I enjoyed hearing the openness to exploring a new model from someone who has devoted their entire life to a monastic lifestyle.
I would also love to hear more about Julian’s ideas for the concentric circles model for monasteries, and how this could function. Is there anyone already doing that? There seems to be a lot of wisdom that intentional communities offer that could be applied to monasteries, and visa versa. I’m interested in having you visit Joyful Path monastery in Blue Mounds WI on your journey, as we attempted to apply some of the systems for decision-making and making agreements that we had learned from other communities.
Thanks for doing the work to keep the rest of us well-informed and engaged in monastic living and intentional communities!
Thanks, Mandy. I don’t really have a picture of what the ‘concentric circles’ might look like. Certainly it would look different for different communities. But to dream big, imagine a monastery as the central hub or circle, with, say, a rural ecovillage and urban meditation center spinning off that center. Actually, what you then have is a lot like the Tassajara Zen Mountain Monastery/Green Gulch Farm/San Francisco Zen Center complex, so it’s not unthinkable that such a development could happen in a Christian context (incidentally, I have an interview lined up with someone from the Zen Center). In my last interview with Cyprian Consiglio, we talked about how Eastern monastic traditions, especially in the West, have far less institutional and perhaps psychological inertia than especially the Roman Catholic. What this tells me is that Christians looking for new monastic or quasi-monastic models would do well to look East to stimulate their imaginations.
In fact, in my first three interviews a strong recurring theme was that so many new developments are already taking place (mostly outside monasteries but with some connection to the Christian monastic tradition) because people from different walks of life and different denominations and even different religions are talking to one another. I don’t think is can be overemphasized. As long as communities and groups are talking merely among themselves, then fruitful change is unlikely. But when diverse groups of people come together to learn from one another, with a willingness to be transformed by what they learn, then the possibilities expand exponentially.
Otherwise, my hunch is that the kind of transformation that Bruno speaks of will not be initiated by monks and nuns themselves (though I am not so aware of what’s happening in other monasteries) but from Oblates and lay groups who take the initiative upon themselves. In the case of New Camaldoli, the number of people and resources are already present if there was a real shared interest. It might begin with formal, structured dialog among Oblates themselves and/or with the monks; out of that, some kinds of organizational structures could develop, and slowly slowly a new monastic organism would emerge.
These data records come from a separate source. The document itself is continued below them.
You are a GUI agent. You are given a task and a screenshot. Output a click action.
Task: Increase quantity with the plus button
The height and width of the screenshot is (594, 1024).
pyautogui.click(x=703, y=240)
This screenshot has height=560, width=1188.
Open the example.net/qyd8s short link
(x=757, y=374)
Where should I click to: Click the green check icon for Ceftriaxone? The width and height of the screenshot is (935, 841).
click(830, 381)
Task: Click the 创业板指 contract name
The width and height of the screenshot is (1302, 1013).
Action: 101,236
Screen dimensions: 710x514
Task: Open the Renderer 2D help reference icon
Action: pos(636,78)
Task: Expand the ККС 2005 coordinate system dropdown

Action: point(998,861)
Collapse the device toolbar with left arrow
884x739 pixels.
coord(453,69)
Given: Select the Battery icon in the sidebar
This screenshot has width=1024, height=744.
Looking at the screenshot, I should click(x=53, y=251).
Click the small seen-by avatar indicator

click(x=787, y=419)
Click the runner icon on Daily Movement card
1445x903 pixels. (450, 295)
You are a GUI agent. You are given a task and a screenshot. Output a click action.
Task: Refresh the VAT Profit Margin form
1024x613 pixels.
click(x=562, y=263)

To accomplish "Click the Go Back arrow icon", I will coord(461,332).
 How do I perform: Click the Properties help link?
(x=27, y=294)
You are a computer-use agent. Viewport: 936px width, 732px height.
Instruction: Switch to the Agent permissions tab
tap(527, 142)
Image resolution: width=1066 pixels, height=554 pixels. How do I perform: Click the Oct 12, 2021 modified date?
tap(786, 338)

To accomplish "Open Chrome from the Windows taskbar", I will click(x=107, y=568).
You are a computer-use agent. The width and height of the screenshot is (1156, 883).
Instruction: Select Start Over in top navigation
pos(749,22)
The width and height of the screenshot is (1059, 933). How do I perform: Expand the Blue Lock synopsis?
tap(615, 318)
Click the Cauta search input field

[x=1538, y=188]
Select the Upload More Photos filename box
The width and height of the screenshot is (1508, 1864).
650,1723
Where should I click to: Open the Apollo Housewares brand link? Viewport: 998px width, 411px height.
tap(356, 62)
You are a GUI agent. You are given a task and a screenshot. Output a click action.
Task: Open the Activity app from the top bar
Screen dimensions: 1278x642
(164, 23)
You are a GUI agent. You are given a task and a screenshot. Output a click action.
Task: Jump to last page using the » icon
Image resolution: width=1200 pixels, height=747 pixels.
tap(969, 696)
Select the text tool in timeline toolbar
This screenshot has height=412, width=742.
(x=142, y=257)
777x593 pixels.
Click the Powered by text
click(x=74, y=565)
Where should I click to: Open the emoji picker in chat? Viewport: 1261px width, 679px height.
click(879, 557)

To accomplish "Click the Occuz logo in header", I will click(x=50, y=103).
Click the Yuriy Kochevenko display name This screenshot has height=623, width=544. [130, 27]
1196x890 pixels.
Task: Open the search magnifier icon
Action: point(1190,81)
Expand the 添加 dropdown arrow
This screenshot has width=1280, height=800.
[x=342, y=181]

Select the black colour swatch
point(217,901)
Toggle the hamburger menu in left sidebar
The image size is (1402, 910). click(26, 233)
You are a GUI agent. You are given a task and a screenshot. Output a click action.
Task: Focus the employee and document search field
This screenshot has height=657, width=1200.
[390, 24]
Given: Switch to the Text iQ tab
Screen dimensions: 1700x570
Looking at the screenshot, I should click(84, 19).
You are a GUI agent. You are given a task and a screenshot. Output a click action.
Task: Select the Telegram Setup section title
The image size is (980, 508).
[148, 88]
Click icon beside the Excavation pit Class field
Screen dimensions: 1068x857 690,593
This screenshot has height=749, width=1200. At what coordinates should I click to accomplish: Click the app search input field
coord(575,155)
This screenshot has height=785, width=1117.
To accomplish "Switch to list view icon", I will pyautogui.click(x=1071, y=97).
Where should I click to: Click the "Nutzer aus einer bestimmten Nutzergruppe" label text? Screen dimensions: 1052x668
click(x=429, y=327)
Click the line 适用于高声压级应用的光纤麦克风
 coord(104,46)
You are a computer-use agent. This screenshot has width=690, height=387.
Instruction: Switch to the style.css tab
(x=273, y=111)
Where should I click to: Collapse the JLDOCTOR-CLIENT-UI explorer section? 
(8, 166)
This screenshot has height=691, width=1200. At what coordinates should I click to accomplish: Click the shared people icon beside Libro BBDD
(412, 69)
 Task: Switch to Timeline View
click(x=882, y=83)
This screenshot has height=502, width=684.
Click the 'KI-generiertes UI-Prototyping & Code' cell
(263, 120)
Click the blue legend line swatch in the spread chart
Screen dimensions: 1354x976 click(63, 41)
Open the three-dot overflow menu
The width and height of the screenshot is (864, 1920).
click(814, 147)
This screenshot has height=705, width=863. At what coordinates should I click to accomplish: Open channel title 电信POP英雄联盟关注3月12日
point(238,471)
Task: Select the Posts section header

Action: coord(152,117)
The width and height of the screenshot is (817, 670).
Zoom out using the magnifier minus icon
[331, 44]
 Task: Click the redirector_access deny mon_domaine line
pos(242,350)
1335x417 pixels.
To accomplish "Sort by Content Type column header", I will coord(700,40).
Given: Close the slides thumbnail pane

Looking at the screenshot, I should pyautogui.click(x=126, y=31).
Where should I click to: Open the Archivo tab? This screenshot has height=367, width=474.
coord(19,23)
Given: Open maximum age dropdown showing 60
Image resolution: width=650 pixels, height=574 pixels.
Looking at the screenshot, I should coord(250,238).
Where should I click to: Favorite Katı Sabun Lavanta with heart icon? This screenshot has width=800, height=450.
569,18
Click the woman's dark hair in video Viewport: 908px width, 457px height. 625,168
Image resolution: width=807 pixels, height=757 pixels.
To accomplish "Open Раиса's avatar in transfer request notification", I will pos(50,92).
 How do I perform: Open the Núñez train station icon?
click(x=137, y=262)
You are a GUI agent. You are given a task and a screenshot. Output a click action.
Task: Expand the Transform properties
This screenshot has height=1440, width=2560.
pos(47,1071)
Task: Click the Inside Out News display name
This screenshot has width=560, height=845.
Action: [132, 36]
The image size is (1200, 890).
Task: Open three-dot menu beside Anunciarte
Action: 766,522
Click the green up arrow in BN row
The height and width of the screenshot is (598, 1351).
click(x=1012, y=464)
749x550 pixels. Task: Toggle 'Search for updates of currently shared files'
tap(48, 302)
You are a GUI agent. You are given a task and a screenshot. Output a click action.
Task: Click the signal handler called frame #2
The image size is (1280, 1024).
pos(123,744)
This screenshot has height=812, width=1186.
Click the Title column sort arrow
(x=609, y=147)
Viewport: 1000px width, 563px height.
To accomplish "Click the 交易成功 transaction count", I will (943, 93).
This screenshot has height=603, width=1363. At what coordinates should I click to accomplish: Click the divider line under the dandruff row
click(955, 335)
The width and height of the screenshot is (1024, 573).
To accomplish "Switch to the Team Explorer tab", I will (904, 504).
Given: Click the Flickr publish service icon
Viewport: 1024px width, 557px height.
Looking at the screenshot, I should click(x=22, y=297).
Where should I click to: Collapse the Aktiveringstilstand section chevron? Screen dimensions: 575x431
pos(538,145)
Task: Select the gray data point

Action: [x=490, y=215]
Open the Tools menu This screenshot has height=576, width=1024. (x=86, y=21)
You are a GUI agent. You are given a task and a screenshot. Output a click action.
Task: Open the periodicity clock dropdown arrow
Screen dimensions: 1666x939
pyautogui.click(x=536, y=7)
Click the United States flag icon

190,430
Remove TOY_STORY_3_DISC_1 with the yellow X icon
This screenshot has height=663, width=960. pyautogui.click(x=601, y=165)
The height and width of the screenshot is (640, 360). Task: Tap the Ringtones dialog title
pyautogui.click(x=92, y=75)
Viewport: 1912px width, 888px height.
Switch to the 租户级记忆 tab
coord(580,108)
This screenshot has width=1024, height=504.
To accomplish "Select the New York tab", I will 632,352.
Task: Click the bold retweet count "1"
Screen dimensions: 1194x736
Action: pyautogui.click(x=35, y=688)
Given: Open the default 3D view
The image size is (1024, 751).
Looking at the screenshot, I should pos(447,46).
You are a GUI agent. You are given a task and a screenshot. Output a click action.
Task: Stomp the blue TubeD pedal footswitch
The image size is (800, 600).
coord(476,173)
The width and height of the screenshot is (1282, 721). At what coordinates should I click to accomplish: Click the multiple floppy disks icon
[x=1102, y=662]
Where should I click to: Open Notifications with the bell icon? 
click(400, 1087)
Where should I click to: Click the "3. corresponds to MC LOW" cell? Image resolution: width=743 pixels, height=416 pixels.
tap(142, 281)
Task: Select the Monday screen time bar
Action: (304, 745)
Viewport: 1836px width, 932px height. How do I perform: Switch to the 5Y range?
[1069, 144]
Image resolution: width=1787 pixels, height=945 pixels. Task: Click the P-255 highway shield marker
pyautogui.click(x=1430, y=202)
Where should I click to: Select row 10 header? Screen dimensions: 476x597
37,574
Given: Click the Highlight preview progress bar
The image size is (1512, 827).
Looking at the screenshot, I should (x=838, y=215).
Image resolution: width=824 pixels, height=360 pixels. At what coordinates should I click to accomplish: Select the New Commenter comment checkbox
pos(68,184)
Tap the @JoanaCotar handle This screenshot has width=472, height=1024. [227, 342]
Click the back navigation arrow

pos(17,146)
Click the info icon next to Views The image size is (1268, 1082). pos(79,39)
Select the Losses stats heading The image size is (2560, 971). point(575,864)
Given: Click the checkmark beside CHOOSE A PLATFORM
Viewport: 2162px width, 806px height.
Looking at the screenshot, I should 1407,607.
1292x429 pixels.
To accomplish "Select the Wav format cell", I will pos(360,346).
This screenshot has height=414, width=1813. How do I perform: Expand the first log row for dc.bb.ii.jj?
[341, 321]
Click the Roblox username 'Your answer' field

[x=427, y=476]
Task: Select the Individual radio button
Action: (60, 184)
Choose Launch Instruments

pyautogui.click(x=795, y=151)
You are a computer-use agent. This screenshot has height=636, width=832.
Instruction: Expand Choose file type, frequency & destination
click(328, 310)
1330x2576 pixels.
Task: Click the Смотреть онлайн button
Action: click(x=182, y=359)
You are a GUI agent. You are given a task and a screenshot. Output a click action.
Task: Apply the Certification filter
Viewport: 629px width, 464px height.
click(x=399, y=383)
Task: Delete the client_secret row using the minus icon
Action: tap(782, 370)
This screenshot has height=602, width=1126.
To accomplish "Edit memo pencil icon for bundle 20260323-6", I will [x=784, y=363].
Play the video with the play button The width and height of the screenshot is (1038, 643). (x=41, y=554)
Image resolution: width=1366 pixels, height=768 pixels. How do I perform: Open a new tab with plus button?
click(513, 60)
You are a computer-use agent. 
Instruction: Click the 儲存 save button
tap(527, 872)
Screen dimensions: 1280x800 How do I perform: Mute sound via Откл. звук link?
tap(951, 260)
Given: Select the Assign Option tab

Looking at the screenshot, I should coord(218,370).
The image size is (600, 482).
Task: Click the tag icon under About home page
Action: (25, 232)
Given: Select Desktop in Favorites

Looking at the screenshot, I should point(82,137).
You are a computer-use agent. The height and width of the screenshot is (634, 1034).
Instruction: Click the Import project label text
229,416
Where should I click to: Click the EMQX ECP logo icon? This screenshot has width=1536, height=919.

The monastery itself would be transformed from without rather than from within itself and its own limited resources.
But I think you hit the nail on the head when you see the potential of a sharing of wisdom between intentional communities (ecovillages, etc.) and monasteries. This is the underlying theme of this tour: how can the amazing creativity and wisdom of “emerging communities,” in terms of interpersonal relationships (decision-making practices, conflict resolution, etc. so much of which has been gleaned from the Quakers), eco-technologies, and so on, enrich models of monastic life? And on the other hand, how can the “ancient roots,” deep wisdom, and centuries of trial-and-error of the monastic tradition help to provide root and depth to intentional communities?
The Community of St. Mary (Southern Province), an order of women in the Episcopal Church located in Sewanee, TN, has been experimenting with something that sounds like your concentric circles. Currently there are 10 sisters in full vows (7 live and work at the motherhouse; 1 lives and works in the Philippines, 1 lives and works in the NYC area, and 1 is in a nursing home with Alzheimer’s disease) and 1 postulant. They have 10-12 oblates and a large community of associates and beyond that an even larger community of friends. From time to time, oblates have felt called to live close to the community and share in more of the common life (2 are currently doing so, sharing a house owned by the sisters near to the main convent). Associates and friends gather at the convent frequently for liturgies and also for meals and various ministry and work. Right now the sisters are building up their garden into a small farm, and starting next September will be assigned volunteer workers each year from the Episcopal Service Corps, and organization that gives young adults an opportunity to spend a year or two in service to the church and the world. The sisters continue to explore how to let their community of women under vows be the center of something larger so that ripples will go out into the world. They also are excited about the ways in which they can provide opportunities for connection and formation for those who do not feel called to take permanent vows but still desire the best of monastic formation and stability. Beyond the women under vows in the convent, these other circles are open to all, regardless of gender or denominational affiliation.